» **To be done**: List each line of the listing below that contains the word "option", copying every such line in full.

» **Supplied material**:
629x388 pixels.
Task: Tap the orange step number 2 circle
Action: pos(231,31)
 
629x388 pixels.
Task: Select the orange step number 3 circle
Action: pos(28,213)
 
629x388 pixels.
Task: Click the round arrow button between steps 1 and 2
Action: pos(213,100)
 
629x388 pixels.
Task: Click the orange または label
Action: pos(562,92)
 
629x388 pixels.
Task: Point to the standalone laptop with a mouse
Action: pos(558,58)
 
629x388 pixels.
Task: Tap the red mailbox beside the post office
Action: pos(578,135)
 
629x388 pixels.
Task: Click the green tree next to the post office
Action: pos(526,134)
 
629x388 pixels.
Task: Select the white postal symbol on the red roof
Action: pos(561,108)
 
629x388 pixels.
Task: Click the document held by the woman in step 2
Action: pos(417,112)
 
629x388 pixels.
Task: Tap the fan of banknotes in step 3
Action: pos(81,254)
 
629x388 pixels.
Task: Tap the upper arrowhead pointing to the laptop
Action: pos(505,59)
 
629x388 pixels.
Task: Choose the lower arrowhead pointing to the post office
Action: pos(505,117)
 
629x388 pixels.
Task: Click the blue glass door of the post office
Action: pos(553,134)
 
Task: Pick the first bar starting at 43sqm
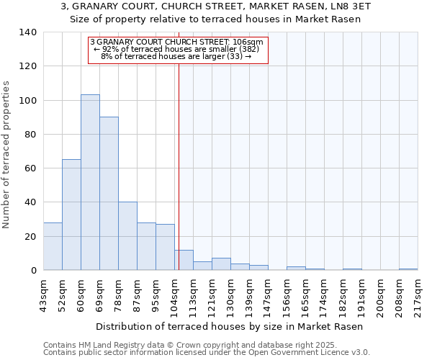point(53,246)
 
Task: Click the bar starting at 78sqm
point(127,236)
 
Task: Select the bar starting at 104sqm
point(184,260)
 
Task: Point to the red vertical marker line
point(179,158)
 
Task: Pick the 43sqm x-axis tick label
point(44,295)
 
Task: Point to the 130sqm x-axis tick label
point(231,295)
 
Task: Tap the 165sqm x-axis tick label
point(306,295)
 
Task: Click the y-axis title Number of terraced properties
point(7,154)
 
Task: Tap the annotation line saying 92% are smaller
point(177,49)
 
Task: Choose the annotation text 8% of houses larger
point(177,56)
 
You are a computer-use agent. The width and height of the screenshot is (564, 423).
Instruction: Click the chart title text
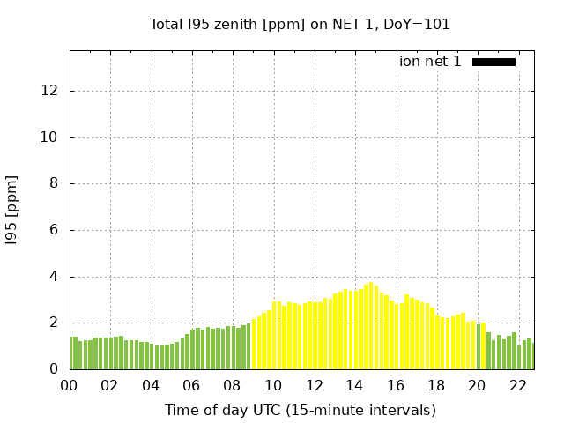300,24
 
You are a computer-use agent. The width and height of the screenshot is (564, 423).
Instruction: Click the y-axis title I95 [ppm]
12,209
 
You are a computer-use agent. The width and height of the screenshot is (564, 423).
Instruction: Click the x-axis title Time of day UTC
300,410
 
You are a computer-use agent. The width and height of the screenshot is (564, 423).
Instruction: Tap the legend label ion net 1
430,62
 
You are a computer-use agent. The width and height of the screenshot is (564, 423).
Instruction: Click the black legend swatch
494,62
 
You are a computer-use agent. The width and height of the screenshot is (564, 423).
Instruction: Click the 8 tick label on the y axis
55,184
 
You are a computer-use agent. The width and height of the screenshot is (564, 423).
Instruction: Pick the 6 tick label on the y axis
55,230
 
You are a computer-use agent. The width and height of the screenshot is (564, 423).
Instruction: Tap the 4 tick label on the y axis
55,277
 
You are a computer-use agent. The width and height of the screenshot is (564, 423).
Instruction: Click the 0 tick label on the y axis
55,369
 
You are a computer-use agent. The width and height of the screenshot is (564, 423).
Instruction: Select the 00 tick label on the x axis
69,385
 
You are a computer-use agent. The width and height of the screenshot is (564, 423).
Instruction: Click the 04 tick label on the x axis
151,385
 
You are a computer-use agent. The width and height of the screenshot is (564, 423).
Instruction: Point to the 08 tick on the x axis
232,385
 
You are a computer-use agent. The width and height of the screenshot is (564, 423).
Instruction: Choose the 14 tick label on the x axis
354,385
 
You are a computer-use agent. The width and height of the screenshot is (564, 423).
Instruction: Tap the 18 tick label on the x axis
436,385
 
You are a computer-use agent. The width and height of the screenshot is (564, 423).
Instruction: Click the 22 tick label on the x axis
517,385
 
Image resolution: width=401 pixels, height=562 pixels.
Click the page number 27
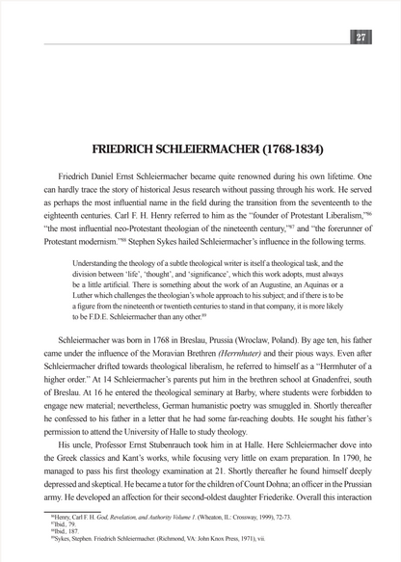click(x=361, y=38)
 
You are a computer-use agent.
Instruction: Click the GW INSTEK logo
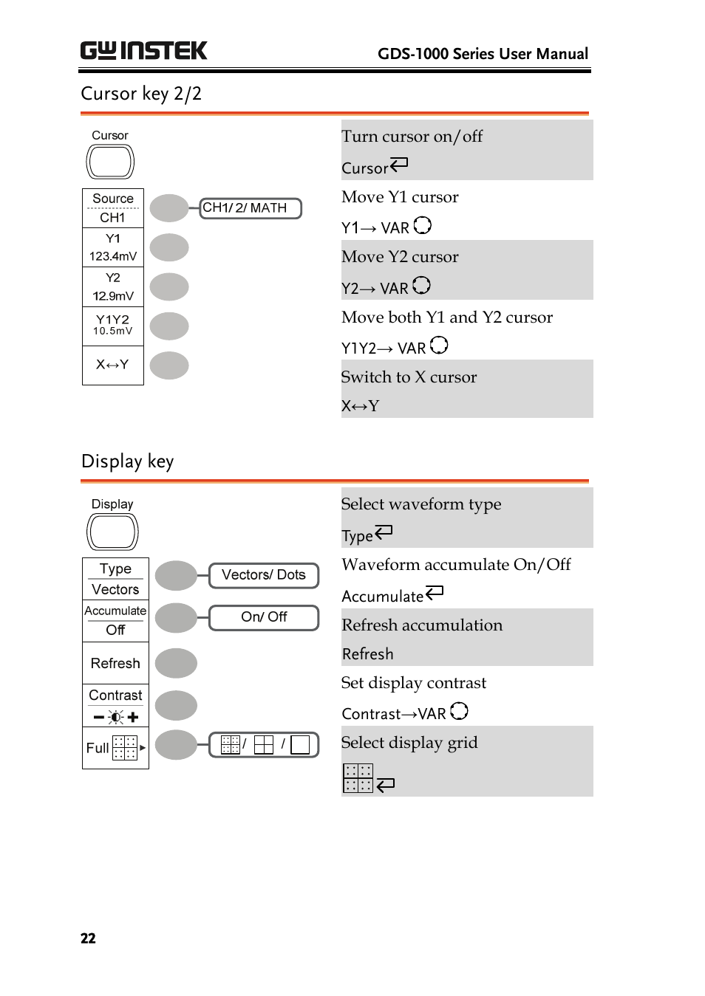tap(143, 50)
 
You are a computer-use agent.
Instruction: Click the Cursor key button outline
tap(110, 162)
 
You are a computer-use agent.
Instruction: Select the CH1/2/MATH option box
tap(251, 208)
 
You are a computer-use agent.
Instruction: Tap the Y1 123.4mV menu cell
tap(113, 247)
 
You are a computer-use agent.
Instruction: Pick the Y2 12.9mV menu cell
tap(113, 286)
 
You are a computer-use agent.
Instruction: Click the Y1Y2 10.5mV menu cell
tap(113, 326)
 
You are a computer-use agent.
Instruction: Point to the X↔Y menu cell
tap(113, 365)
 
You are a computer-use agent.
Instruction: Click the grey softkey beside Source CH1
tap(169, 208)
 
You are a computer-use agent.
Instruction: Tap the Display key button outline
tap(112, 532)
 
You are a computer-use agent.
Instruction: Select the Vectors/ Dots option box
tap(264, 575)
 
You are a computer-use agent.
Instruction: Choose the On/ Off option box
tap(264, 617)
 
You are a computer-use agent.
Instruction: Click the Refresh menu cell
tap(115, 663)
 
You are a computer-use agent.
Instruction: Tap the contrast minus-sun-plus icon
tap(116, 717)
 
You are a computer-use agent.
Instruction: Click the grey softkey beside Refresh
tap(176, 663)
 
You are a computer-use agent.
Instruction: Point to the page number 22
tap(88, 938)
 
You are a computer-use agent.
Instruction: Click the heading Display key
tap(127, 461)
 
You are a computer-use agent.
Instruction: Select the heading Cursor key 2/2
tap(141, 94)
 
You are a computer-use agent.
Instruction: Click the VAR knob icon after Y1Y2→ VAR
tap(439, 345)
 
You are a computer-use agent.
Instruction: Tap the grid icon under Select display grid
tap(358, 778)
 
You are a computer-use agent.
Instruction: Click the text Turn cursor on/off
tap(412, 137)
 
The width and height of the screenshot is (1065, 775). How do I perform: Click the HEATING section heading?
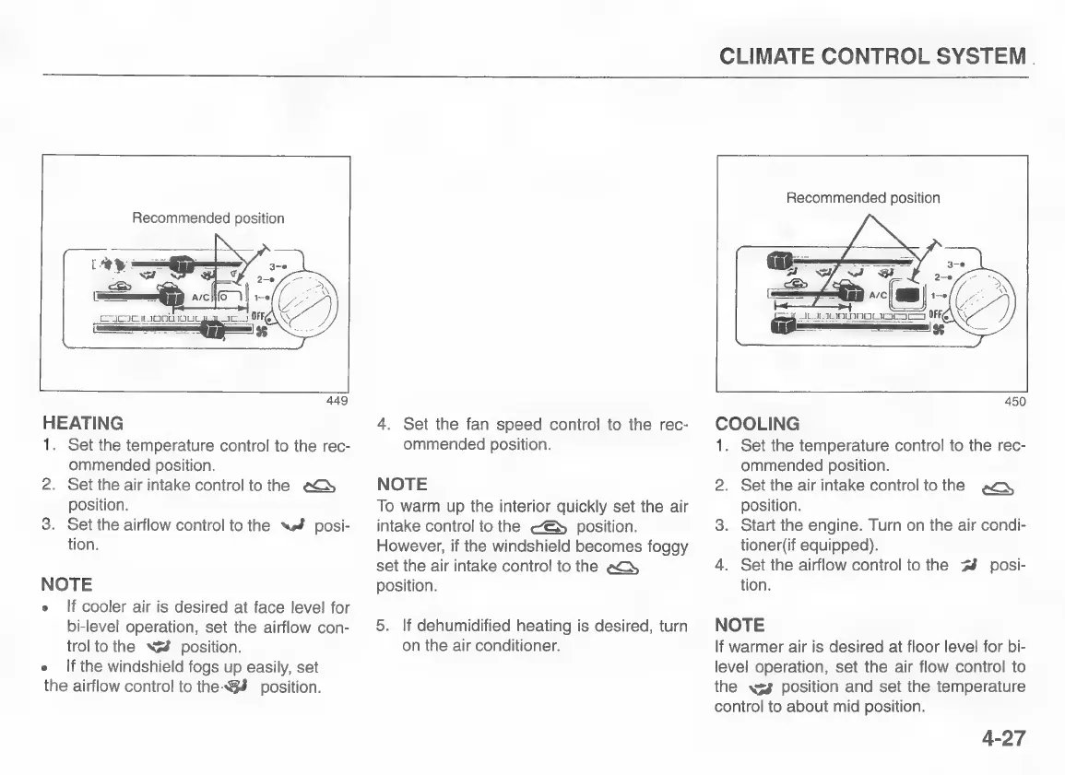point(83,424)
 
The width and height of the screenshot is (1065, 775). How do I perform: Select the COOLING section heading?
point(757,425)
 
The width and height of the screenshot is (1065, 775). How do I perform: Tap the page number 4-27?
point(991,739)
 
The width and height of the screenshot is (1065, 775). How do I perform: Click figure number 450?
point(1013,401)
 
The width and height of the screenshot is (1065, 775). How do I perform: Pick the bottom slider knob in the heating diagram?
point(215,328)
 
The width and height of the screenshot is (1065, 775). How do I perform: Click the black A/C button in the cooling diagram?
point(910,297)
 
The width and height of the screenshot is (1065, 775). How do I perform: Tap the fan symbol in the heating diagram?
point(261,333)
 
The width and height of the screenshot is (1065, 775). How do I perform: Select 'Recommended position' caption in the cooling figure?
point(862,198)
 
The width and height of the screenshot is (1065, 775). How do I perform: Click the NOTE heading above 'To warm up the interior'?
point(402,484)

» **Result for this task**:
Instruction: Select the CH1/2/MATH option box
Instruction: Select the Vectors/ Dots option box
Instruction: Choose the On/ Off option box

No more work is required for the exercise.